--- START ---

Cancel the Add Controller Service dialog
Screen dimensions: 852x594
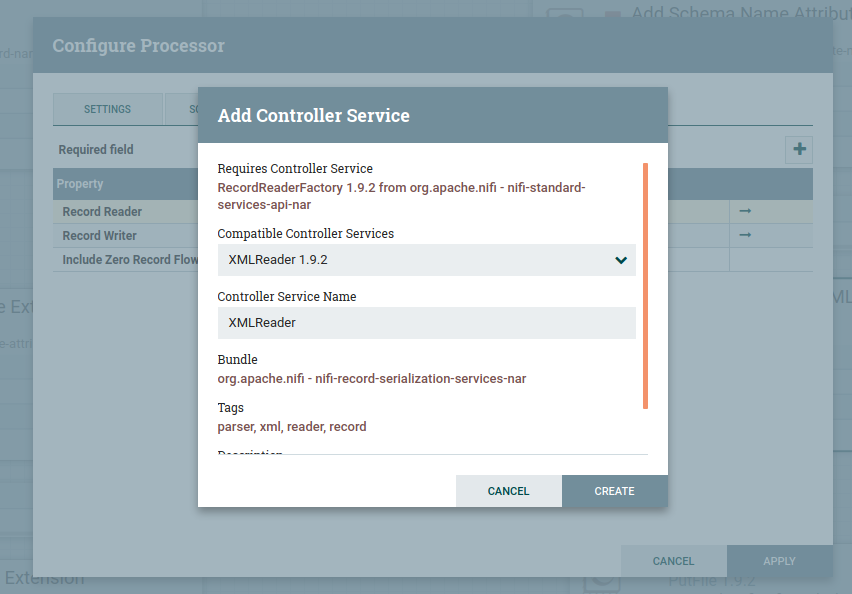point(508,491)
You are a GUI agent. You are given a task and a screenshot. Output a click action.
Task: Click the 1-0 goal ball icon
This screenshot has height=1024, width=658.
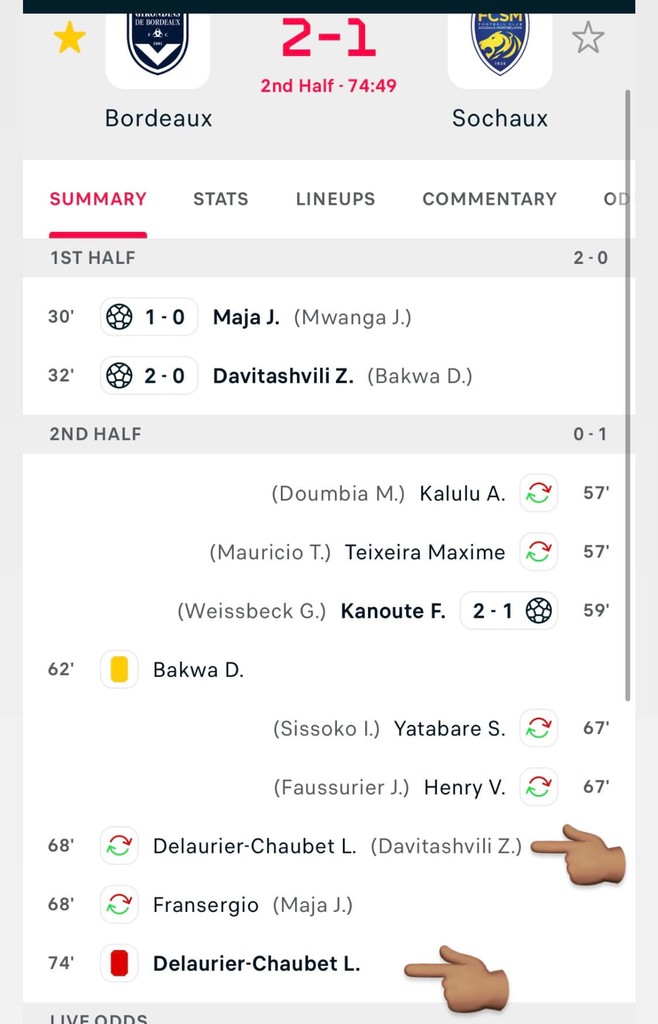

--- END ---

What you print must match the entries exactly, except that no pictures appear.

Solution below:
Cancel the Add Controller Service dialog
Screen dimensions: 852x594
point(508,491)
You are a GUI agent. You are given a task and a screenshot. Output a click action.
Task: Click the 1-0 goal ball icon
This screenshot has height=1024, width=658.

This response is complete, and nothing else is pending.